Repin's Boat-Towers keep towing on
Ilya Repin. Boat-Towers on the Volga. 1870–1873. The painting, part of the collection of the Russian Museum in St. Petersburg, is one of the highlights of the current Ilya Repin exhibition at the Tretyakov Gallery
A blockbuster solo show of the Russian classic Ilya Repin (1844–1930) is now on view at the Tretyakov Gallery. Repin’s oeuvre is still relevant today, as proven by the numerous interpretations of his iconic masterpiece “Boat-Towers on the Volga” in contemporary art.
Whenever one thinks of realism in 19th-century Russian art, the name Ilya Repin is the first to spring to mind. He was equally strong in portraiture, historical painting and dramatic depictions of contemporary life. “Boat-Towers on the Volga” (1870-1873), finished soon after his graduation from the Imperial Academy of Arts in St. Petersburg, was his first major work dedicated to the poignant issues in the society of his time. Repin became interested in the subject after seeing boat-towers on Neva River that flows through St. Petersburg. He began working on the sketches for the painting during a steamboat trip along the Volga, which he took with two fellow artists in the summer of 1870. In the age of steamboats, the use of humans as draught animals was already considered the epitome of barbarism and exploitation.
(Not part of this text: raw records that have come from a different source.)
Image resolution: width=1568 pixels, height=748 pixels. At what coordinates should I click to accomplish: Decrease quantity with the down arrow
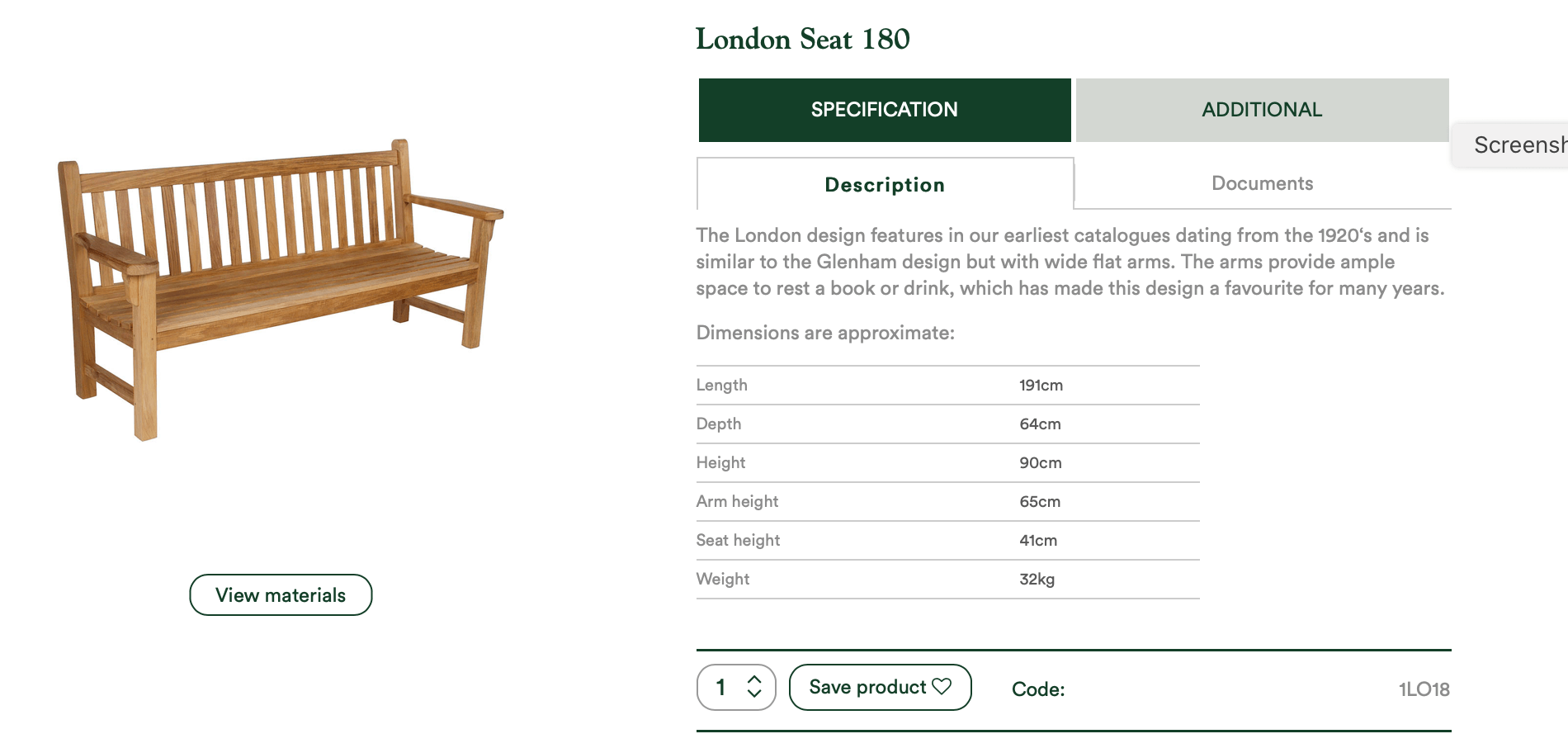[754, 694]
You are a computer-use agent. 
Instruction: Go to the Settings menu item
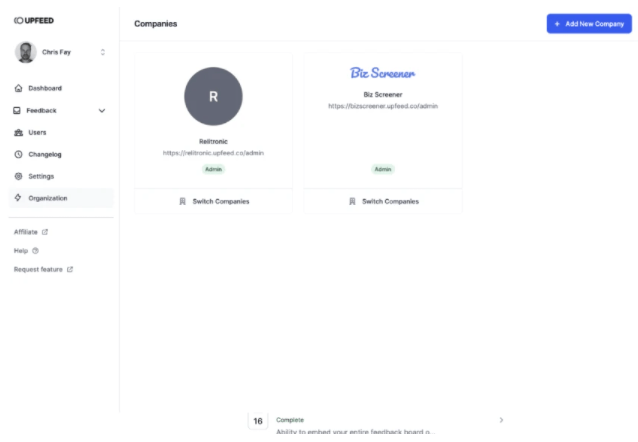(41, 176)
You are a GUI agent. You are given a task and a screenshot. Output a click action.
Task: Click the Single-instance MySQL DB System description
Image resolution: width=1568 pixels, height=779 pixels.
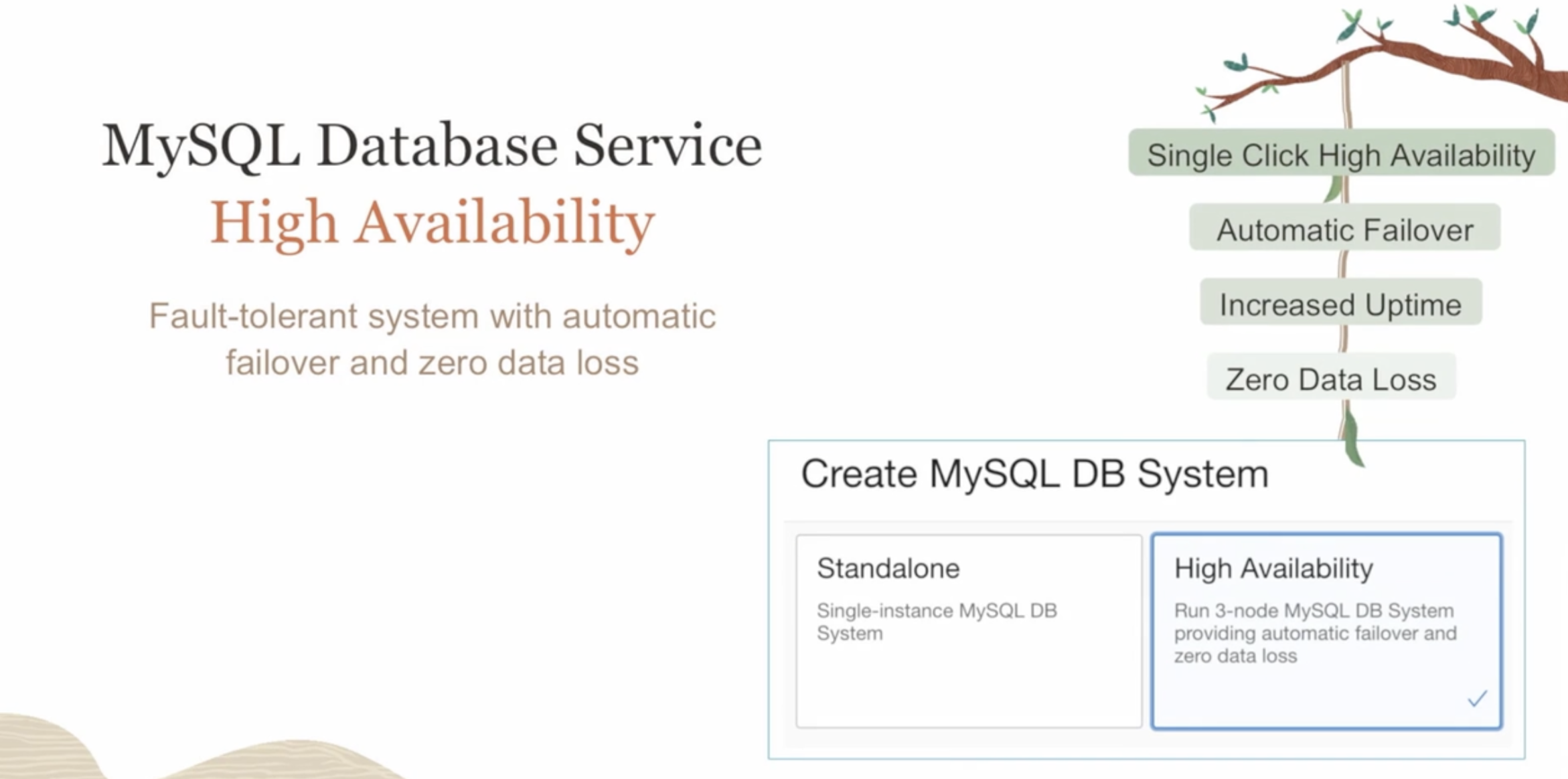(936, 622)
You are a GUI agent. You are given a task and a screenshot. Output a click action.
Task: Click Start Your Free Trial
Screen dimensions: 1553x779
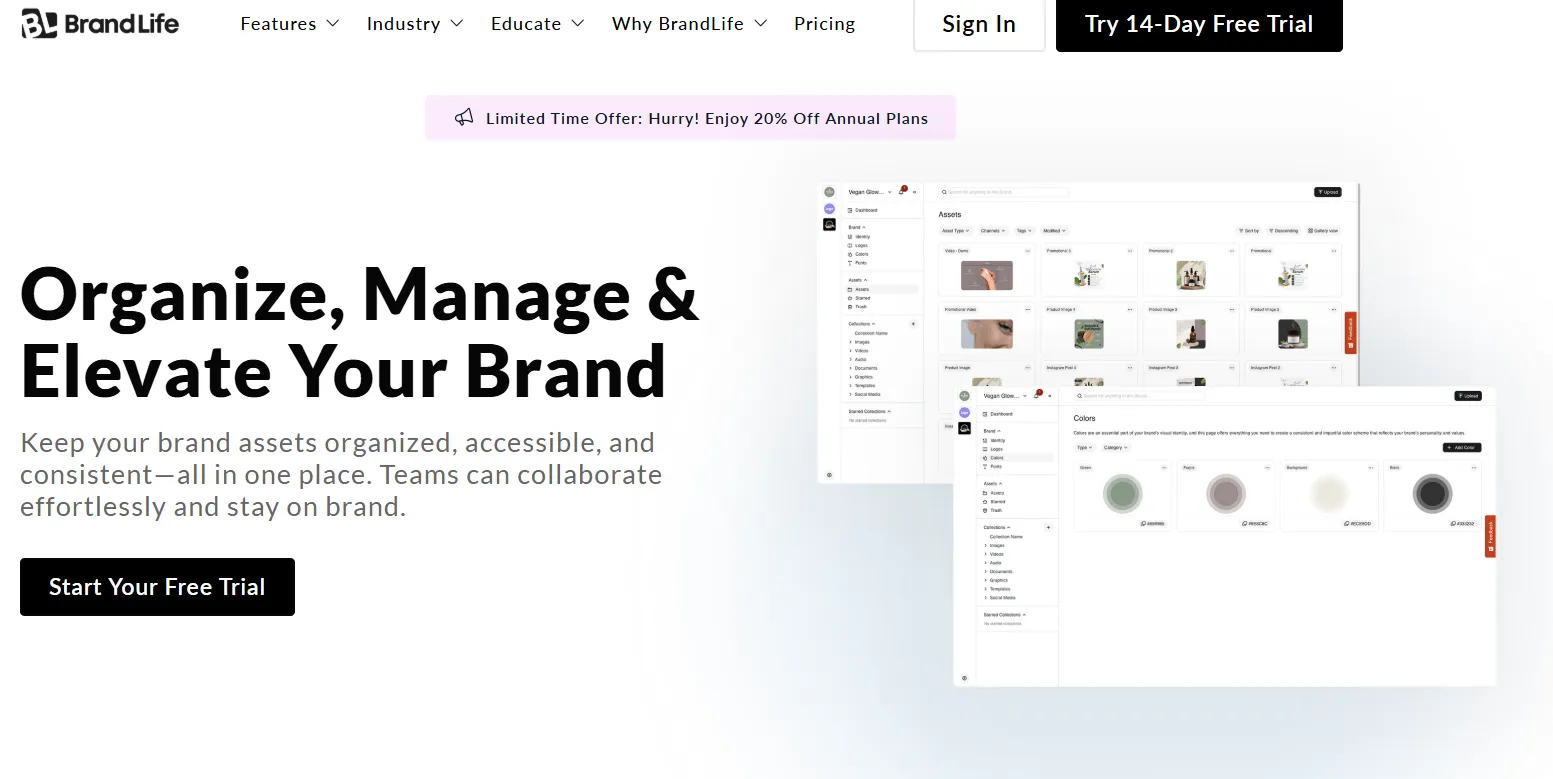click(x=157, y=587)
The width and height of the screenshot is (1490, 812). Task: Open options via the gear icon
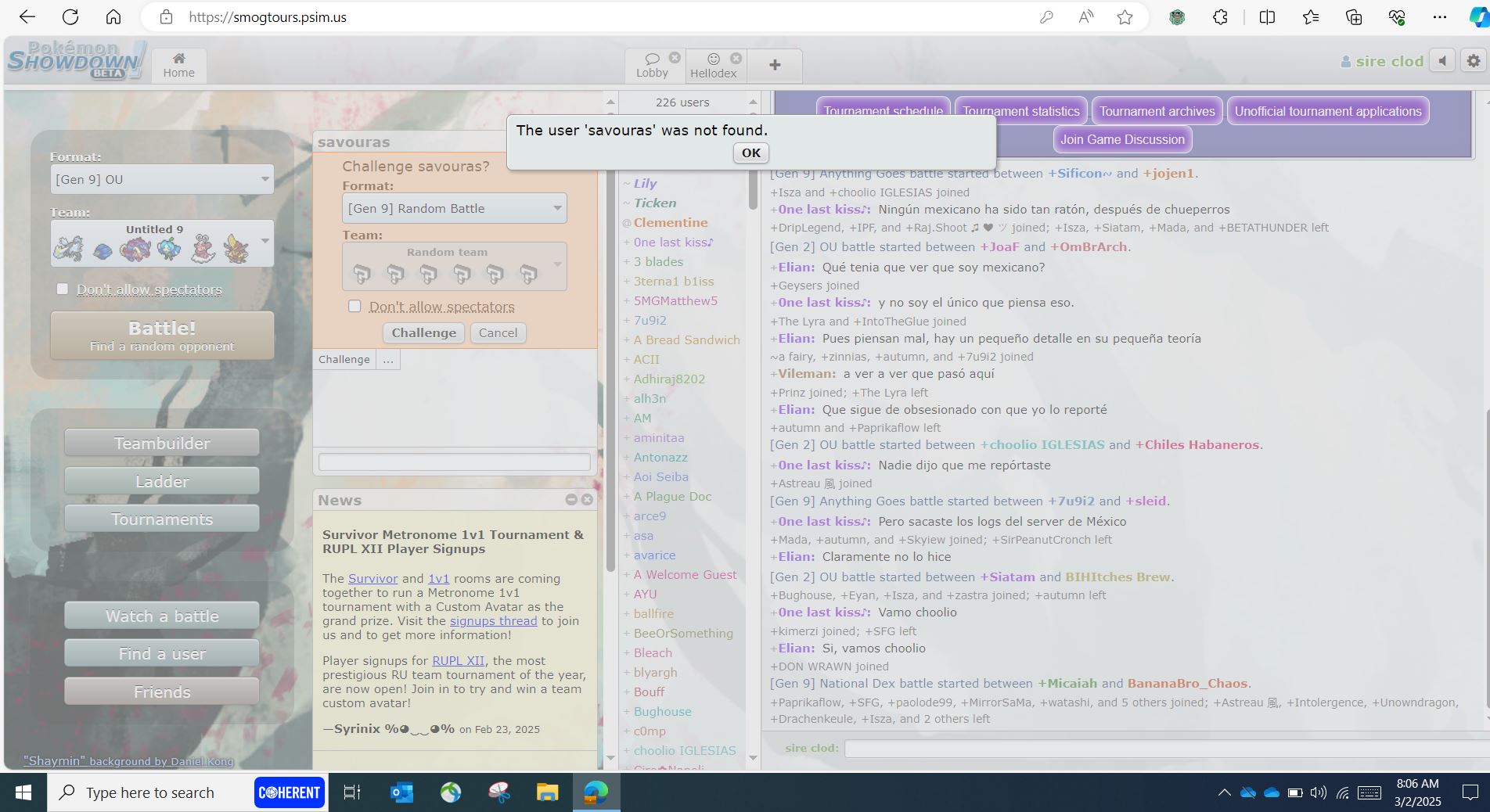pos(1474,61)
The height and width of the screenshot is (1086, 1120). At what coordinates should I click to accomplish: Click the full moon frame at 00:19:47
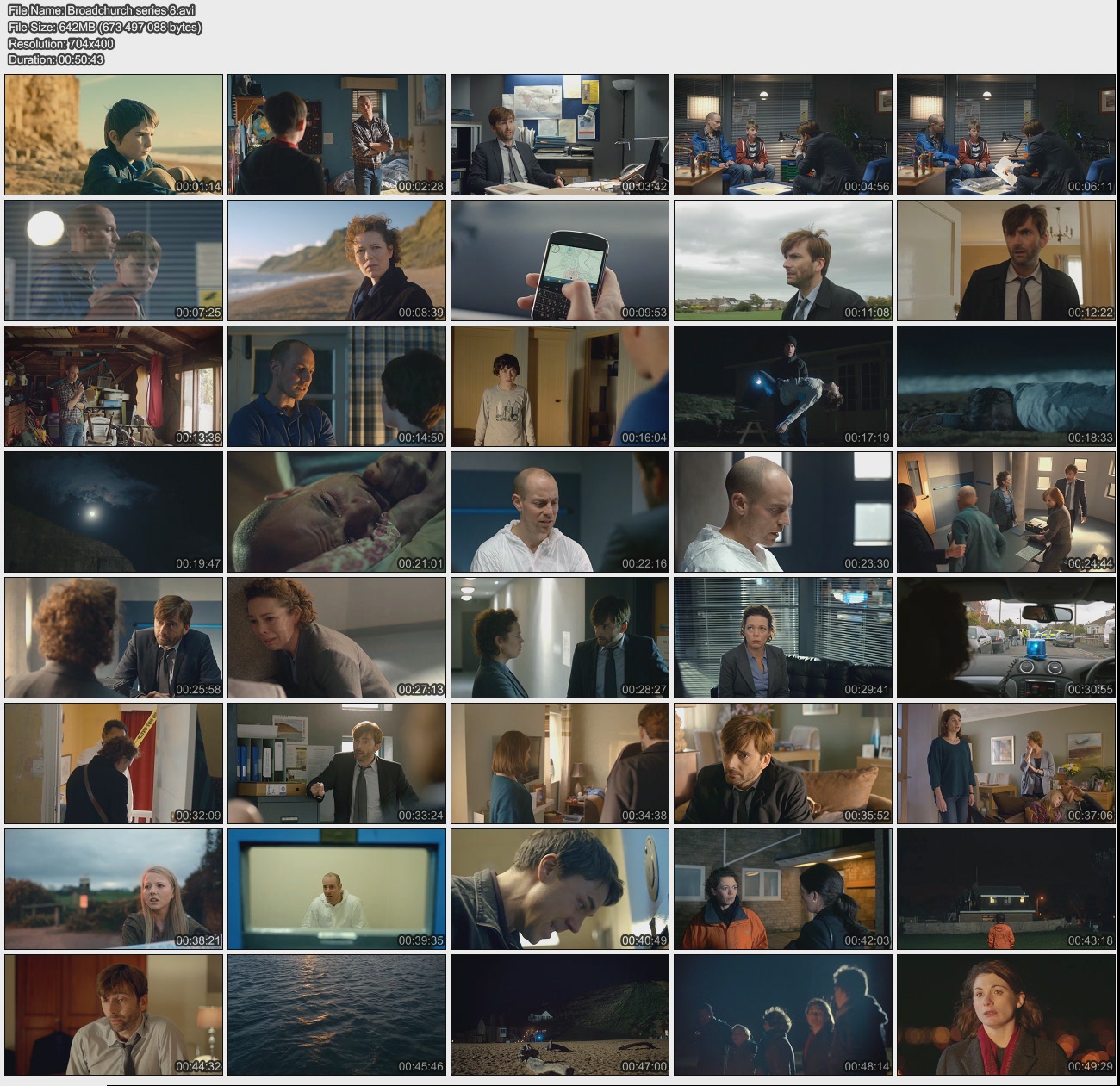pos(114,512)
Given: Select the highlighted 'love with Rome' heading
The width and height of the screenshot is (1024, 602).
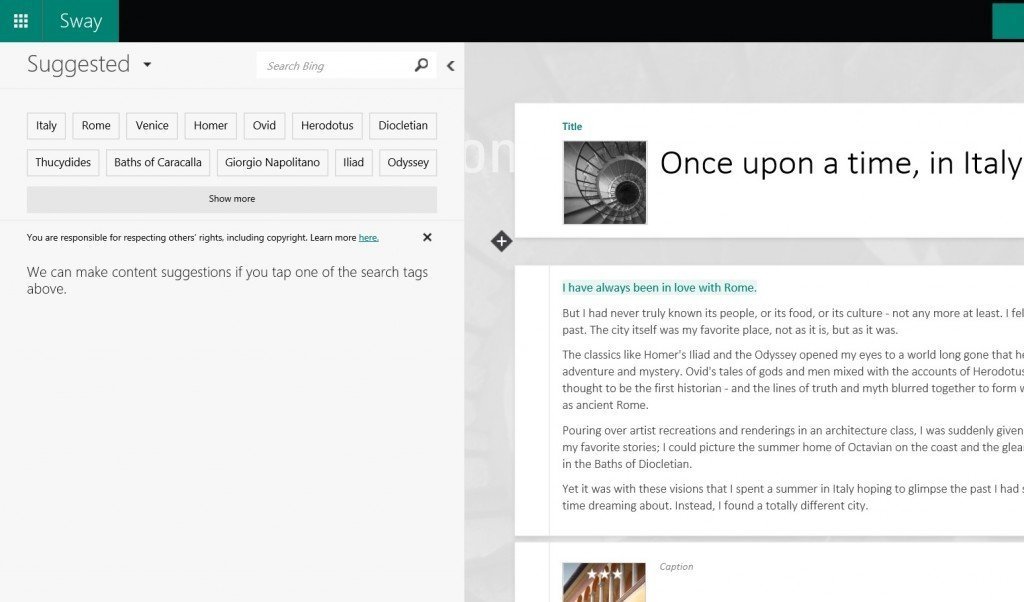Looking at the screenshot, I should click(x=659, y=288).
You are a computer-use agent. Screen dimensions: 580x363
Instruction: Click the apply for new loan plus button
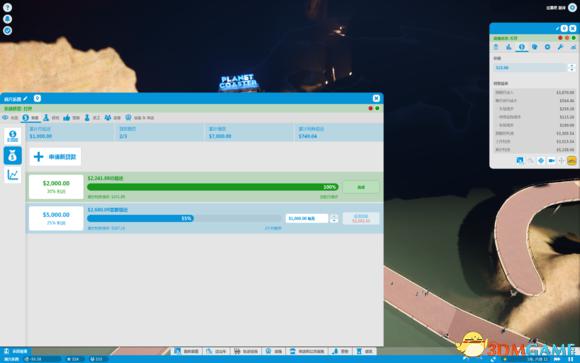(55, 157)
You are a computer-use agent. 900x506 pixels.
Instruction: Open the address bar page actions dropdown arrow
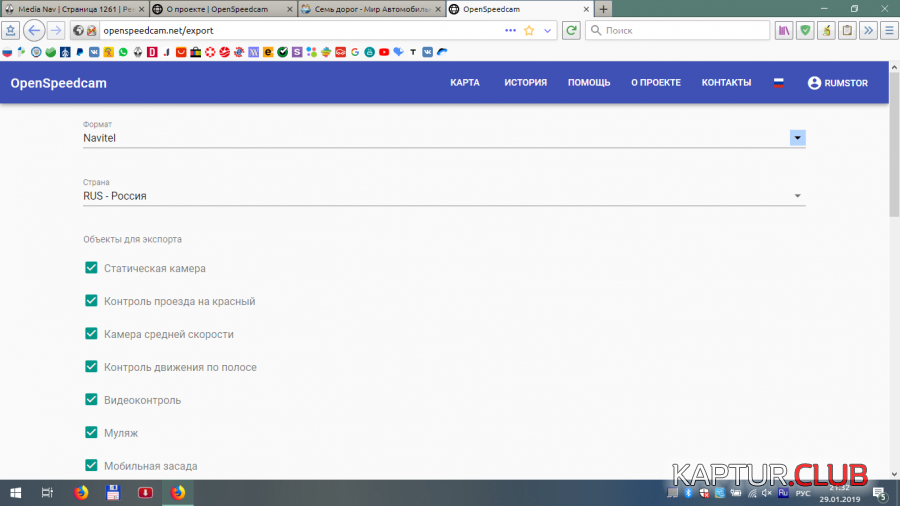click(549, 30)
Boat-towers were the outcasts of society and often had criminal records. Repin depicts these downtrodden victims of social inequity as human beings possessing their own individuality and dignity. Due to its unglamourous subject matter, the painting caused a mild shock when first exhibited. Yet it was acclaimed by critics at the time and was later much favoured by the machine of Soviet propaganda. In the Soviet era, reproductions could be found in primary school textbooks, making the painting a familiar sight for every child. It was used to show how dreadful the life of common people had been before 1917's October Revolution, as opposed to the prosperity the masses supposedly enjoyed in the USSR. However, while the comparison might have impressed primary school students, more mature minds could instantly feel its blatant hypocrisy. Life in USSR was no less harsh than in Tsarist Russia, and millions of innocent starving, cold GULAG inmates were doing hard physical labor no less grueling than Repin’s burlaki — who were at least paid for their work. Repin's easily recognizable composition was often re-worked by anti-establishment artists in an ironic or sarcastic way. This tradition is alive even now, long after the collapse of the Soviet empire. The Communist system may be gone for good, but the ideological clichés and counter-clichés of the time are not so easy to erase from cultural memory.